What needs to be done |
Retype the material word for word, starting with the line that contains "The height and width of the screenshot is (486, 1027)." and going on through the line that contains "This screenshot has width=191, height=231.". Leave the pictures out of your answer.

Material supplied |
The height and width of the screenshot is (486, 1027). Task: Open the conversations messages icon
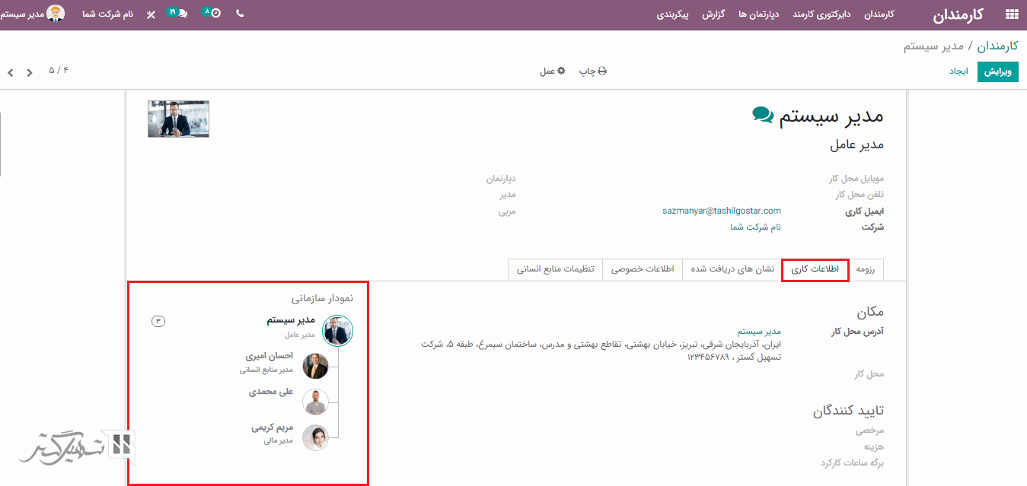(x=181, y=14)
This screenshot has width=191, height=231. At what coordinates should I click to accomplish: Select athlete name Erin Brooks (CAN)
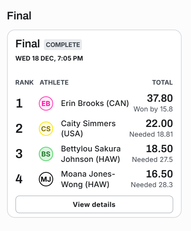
...
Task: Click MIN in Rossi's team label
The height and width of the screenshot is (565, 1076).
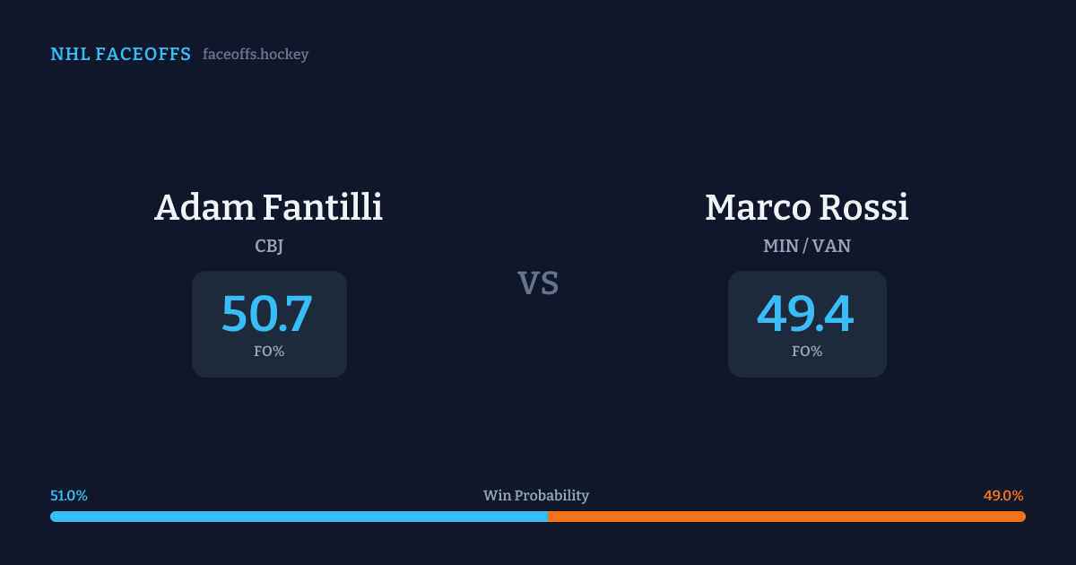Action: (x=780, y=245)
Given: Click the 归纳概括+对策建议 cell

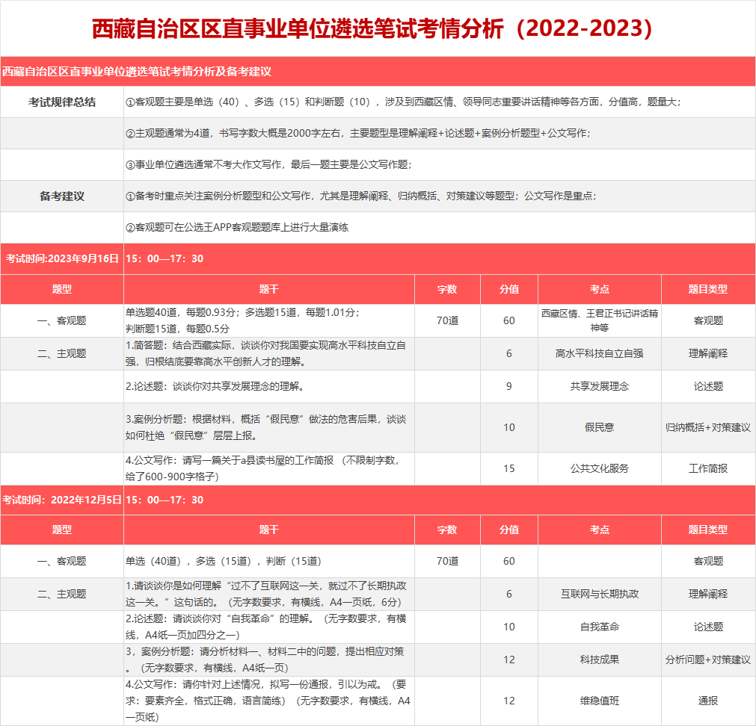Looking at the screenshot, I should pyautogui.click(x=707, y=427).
...
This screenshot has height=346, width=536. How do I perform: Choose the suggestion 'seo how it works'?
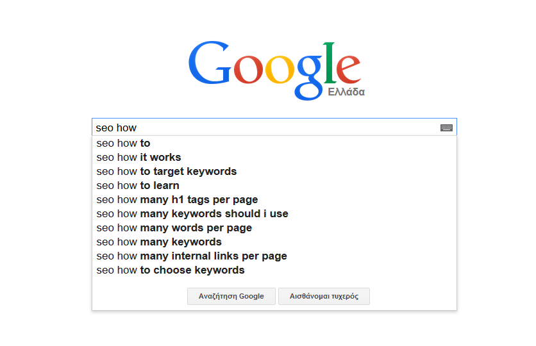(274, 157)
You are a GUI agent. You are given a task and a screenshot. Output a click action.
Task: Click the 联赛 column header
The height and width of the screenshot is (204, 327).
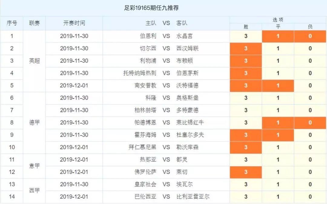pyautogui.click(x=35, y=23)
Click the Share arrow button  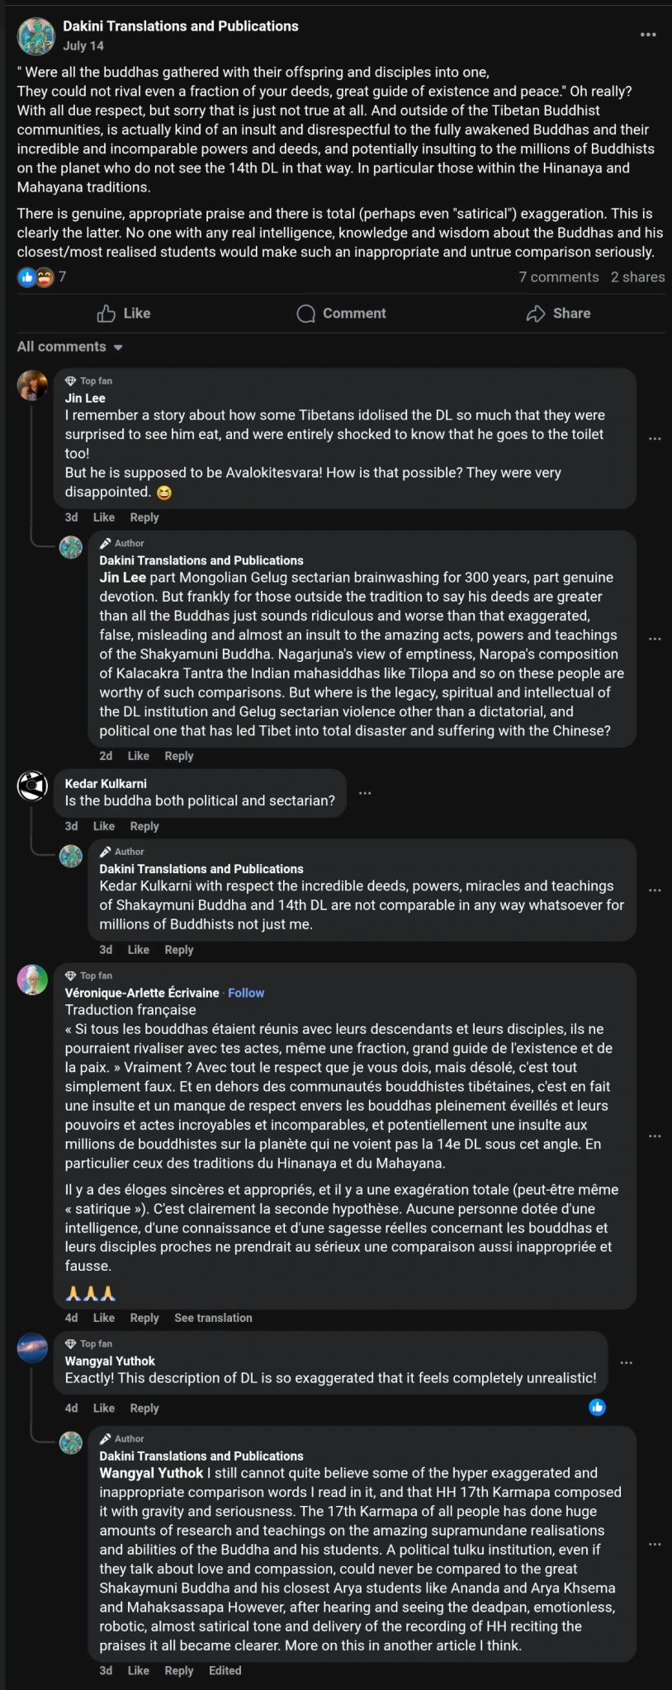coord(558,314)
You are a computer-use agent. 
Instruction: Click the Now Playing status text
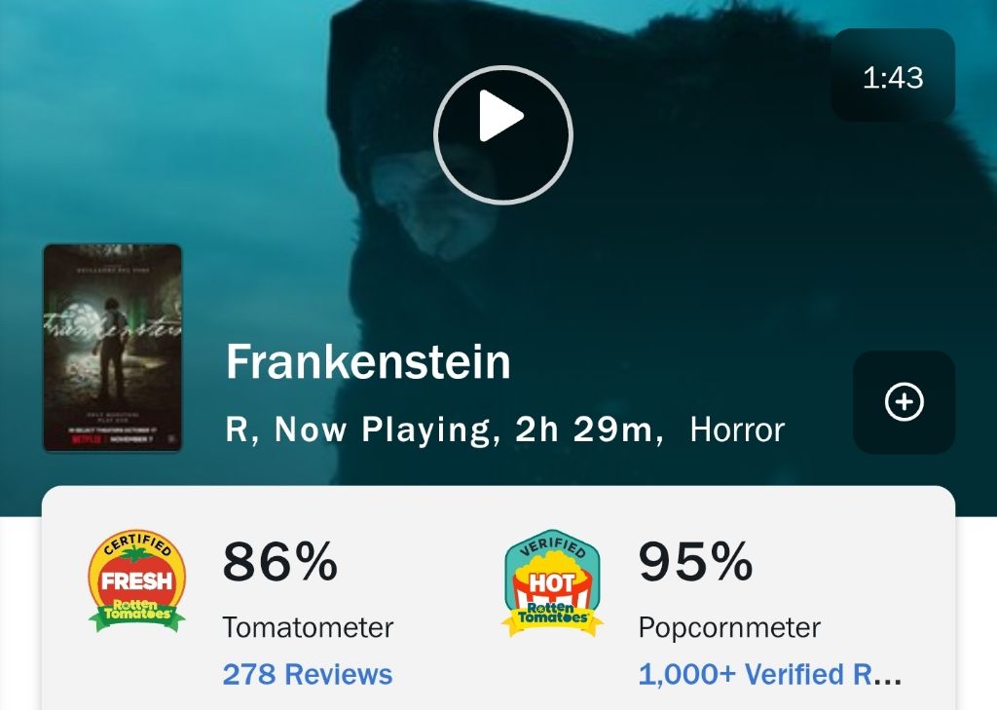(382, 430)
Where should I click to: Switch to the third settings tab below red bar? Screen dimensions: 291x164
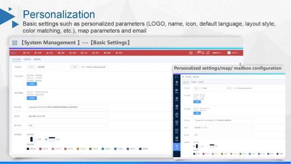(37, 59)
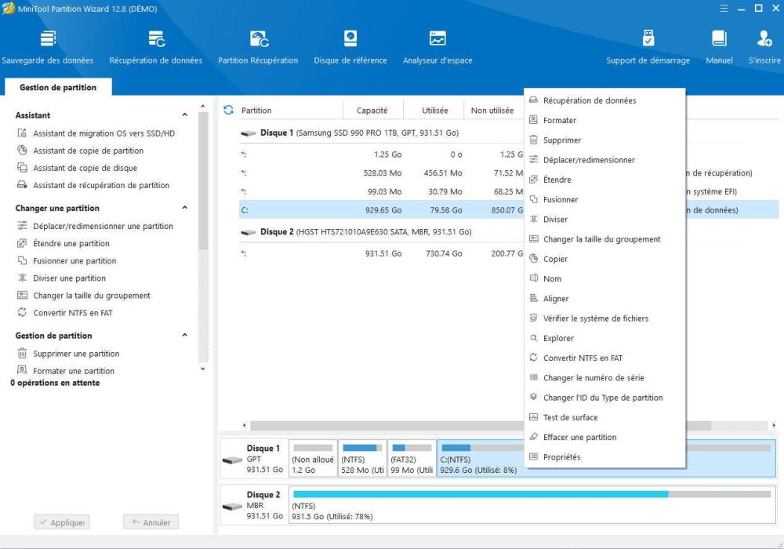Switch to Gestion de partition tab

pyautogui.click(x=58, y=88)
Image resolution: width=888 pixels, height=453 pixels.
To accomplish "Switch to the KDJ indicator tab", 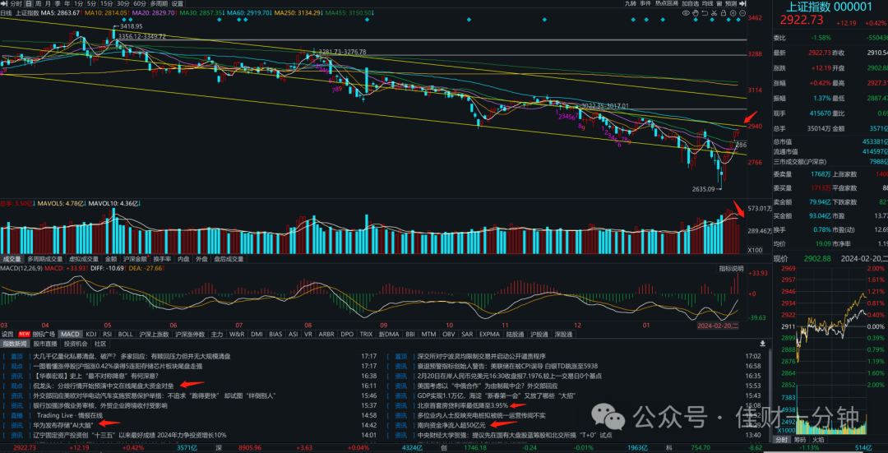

The output |
The height and width of the screenshot is (486, 1027). Task: Open the conversations messages icon
(x=181, y=14)
This screenshot has width=191, height=231. At what coordinates should I click to accomplish: Select athlete name Erin Brooks (CAN)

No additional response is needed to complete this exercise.